Connectivity issues for random phones in CUCM 8.6 on Vmware

adix1 · ‎01-13-2015

I have a client that has problems with around half of there ip phones (6921 & 7945) after a situation with overheating in the serverroom.

The solutions was a 1 Publisher, 1 subscriber setup with each on a separate Vmware server.

The Publisher is connected to the Core Switch which is further connected to 4 distribution switches which again connect to 5 more distribution switches. They have around 200 ip phones connected to these switches that get assigned IP's with DHCP.

The physical disk that the Subscriber was on was destroyed the incident. The Publisher they recovered, but to do this they had to recreate the vm descriptor file and attach it to the flat-file.

So the current situation is that the system is running with only 1 Publisher and no Subscriber.

There is also a license warning in the CCM Admin section, stating a License Overage (2 nodes used, but only 1 licensed.)
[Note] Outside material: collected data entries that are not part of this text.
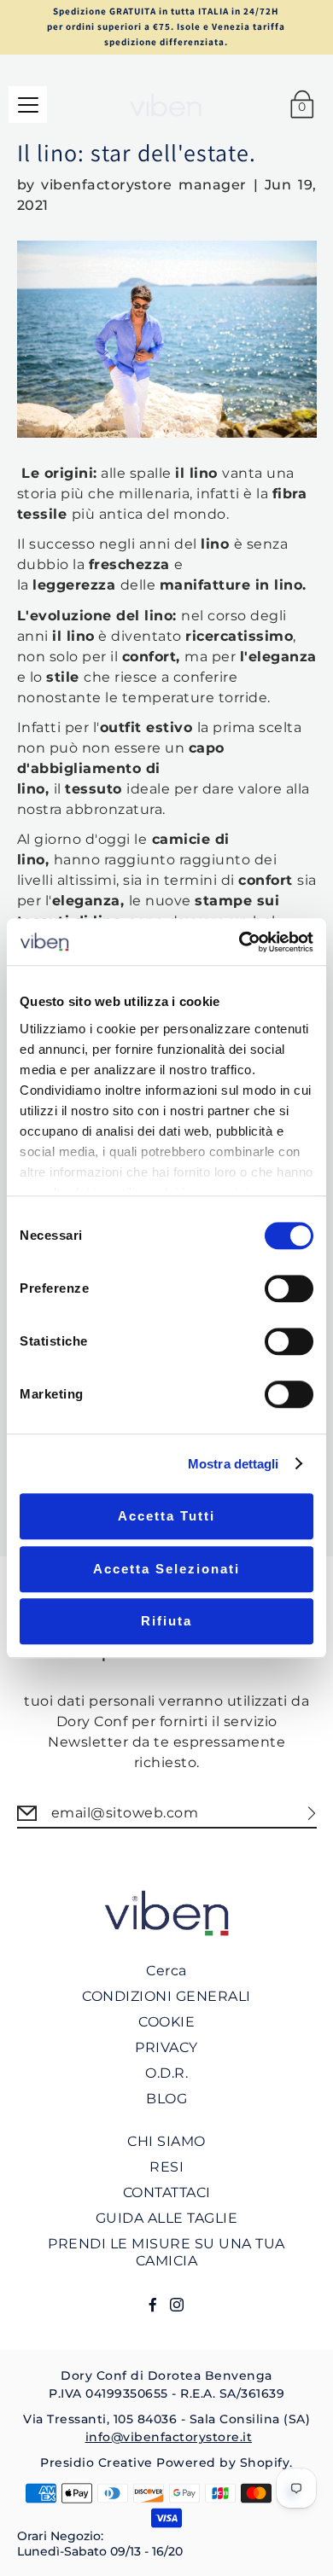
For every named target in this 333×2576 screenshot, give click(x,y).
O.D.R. (166, 2073)
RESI (166, 2167)
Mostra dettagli (233, 1464)
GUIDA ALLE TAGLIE (167, 2218)
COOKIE (166, 2022)
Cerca (166, 1971)
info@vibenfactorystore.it (169, 2437)
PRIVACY (166, 2047)
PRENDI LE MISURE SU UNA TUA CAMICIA (166, 2252)
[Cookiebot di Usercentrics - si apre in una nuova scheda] (239, 942)
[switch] (289, 1288)
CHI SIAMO (166, 2141)
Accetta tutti (166, 1516)
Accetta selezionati (166, 1568)
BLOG (166, 2098)
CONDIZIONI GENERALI (166, 1996)
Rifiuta (166, 1621)
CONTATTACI (167, 2192)
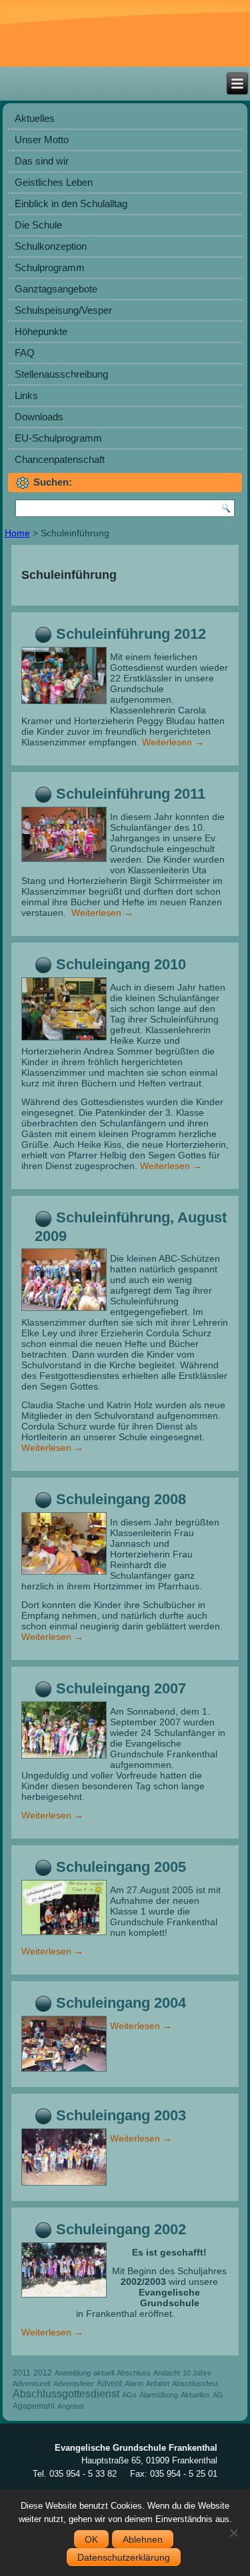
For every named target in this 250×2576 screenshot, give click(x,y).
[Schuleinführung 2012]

The license status is not invalid though, and the license state is "Uploaded". This second node I suppose might be the Subscirber that no longer exists? The phones have more than enough licenses.
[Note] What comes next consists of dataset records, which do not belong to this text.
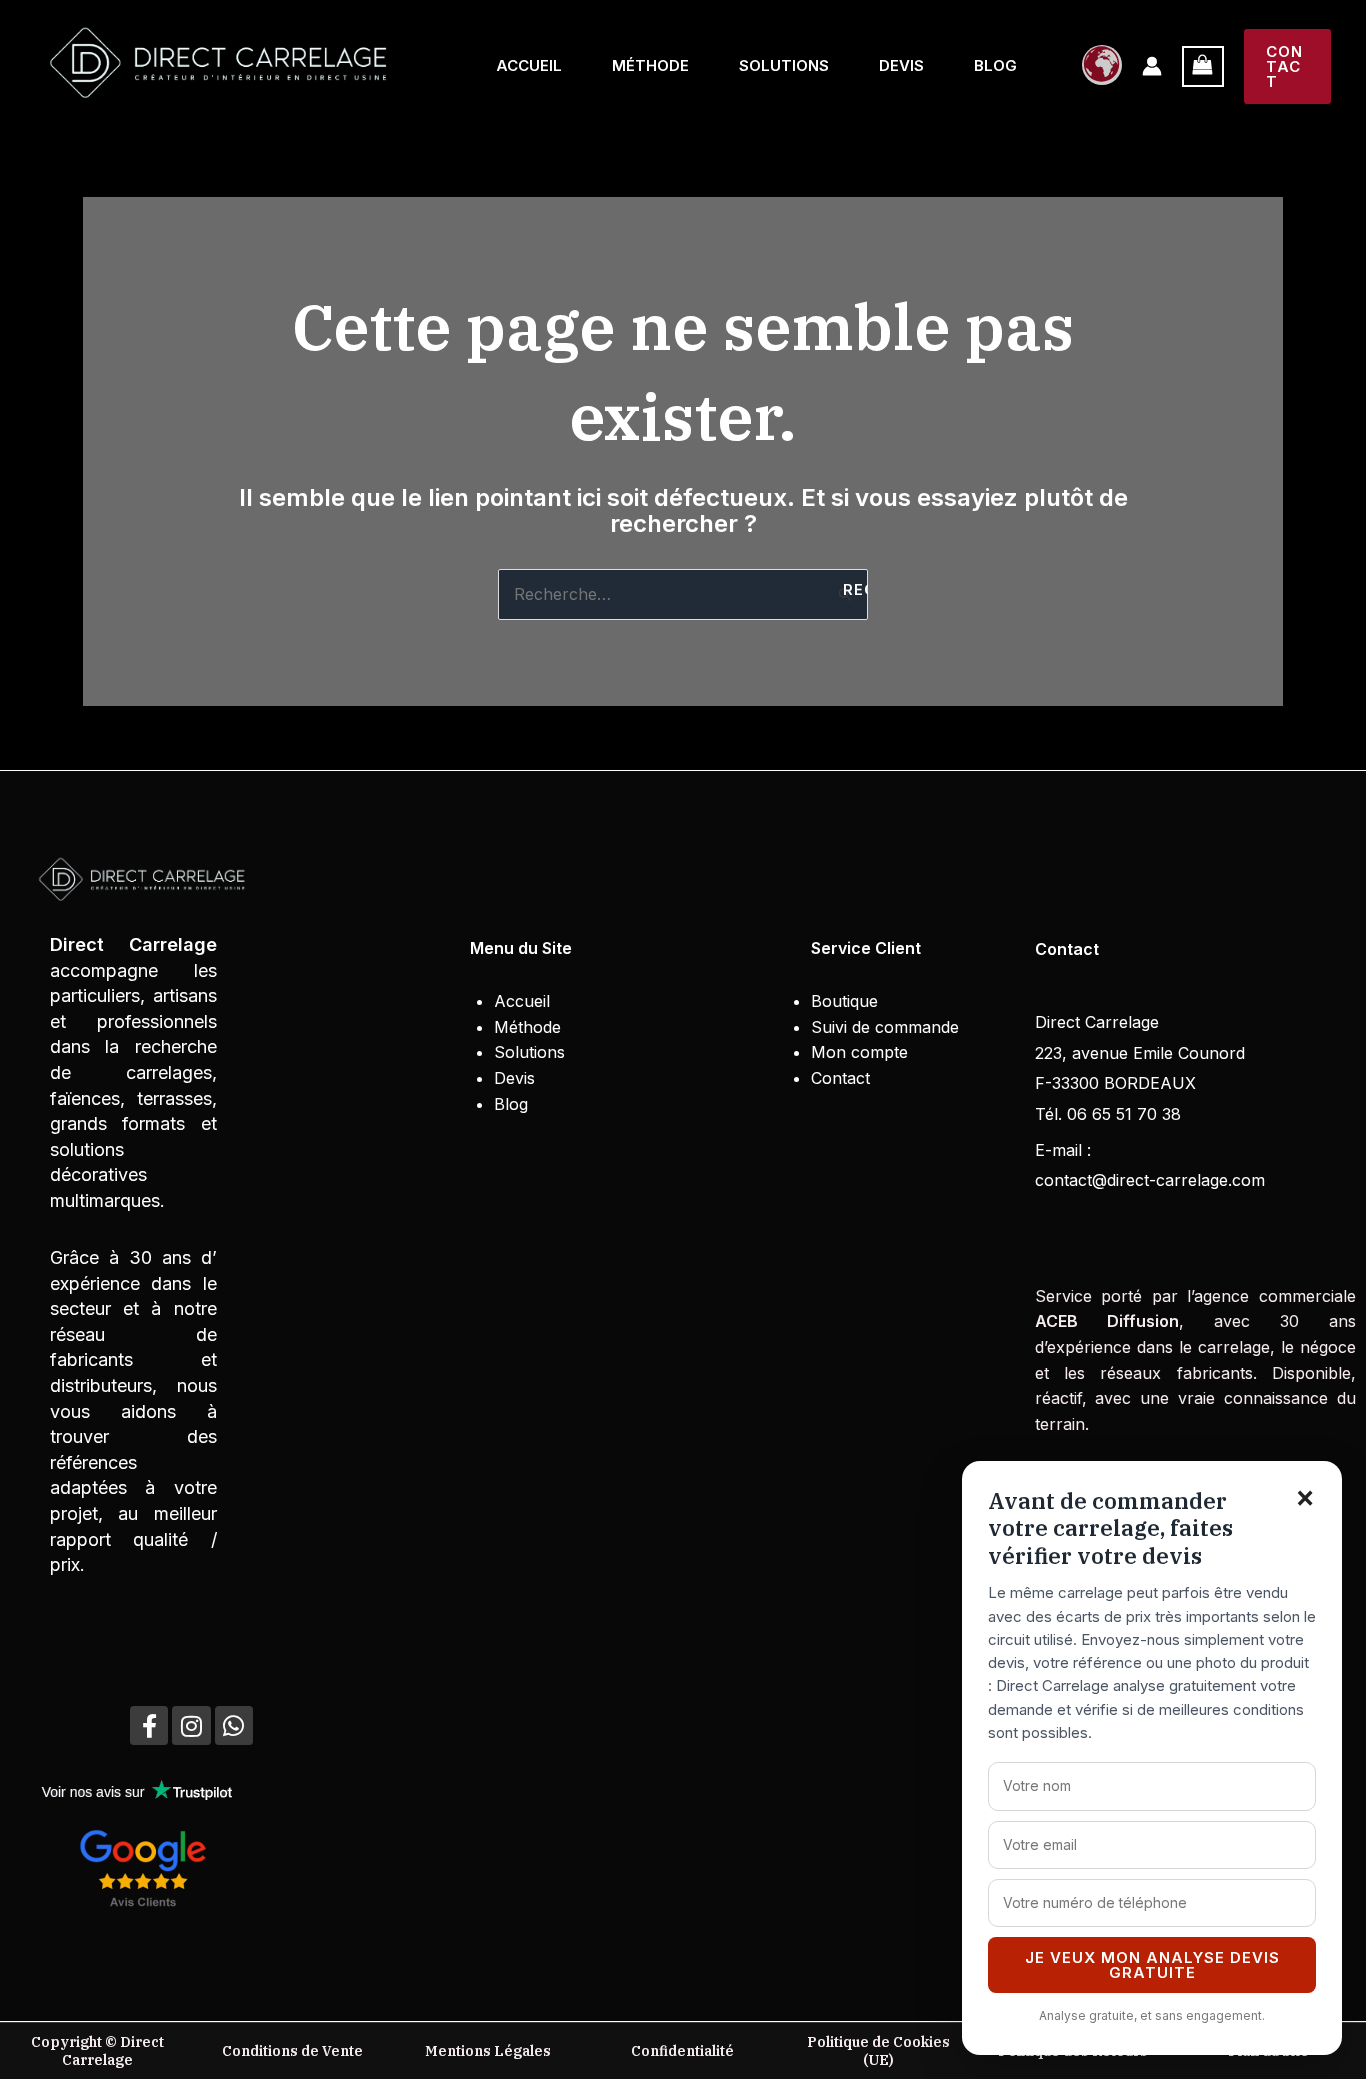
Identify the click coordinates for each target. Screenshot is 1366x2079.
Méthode (650, 65)
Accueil (529, 65)
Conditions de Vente (292, 2051)
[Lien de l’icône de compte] (1152, 66)
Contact (840, 1078)
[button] (1287, 66)
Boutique (844, 1001)
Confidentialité (682, 2051)
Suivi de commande (885, 1027)
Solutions (784, 65)
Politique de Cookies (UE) (878, 2051)
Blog (995, 65)
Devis (901, 65)
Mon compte (859, 1052)
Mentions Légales (488, 2051)
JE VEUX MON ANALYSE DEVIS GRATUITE (1152, 1965)
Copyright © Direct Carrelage (97, 2051)
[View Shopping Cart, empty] (1203, 66)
When powered up the system seems to run as it should, but only about half the phones have connectivity to and can register with CUCM.

I have tried to reboot some phones remotely by cutting the power on the switch interfaces where they are attached, but that made no difference.

The console log on the phones that are down show TFTP Timeout & File Transfer Error.

The phones that are up and running can be pinged successfully from the CUCM cli, but when pinging the others I get "Destination Host Unreachable".

The strange thing is that it seems completely random as to what phones are up or down. On all switches there are connected phones with both working and non-working connections to CUCM.

To try to pinpoint the fault I chose 2 devices on the same switch and compared the config for each interface, one that has connectivity and is registered, and one that does not have connectivity and is unreachable.

Everything seems to be identical so I can't see what causes this error on the one, but not on the other.

Also when I ping the ip phone with no connectivity to CUCM from any of the switches, the ping is successful.

Anyone know what could be the cause of this behaviour?

Wilson Samuel · ‎01-13-2015

>the current situation is that the system is running with only 1 Publisher and no Subscriber.

This should Not be an issue, as long as Publisher has enough resources. May throw some Warning messages but should not warrant anything else (for now).

Here is what I would want to know:

1. The Phones that are not registering, are they getting IP Addresses from the DHCP Server?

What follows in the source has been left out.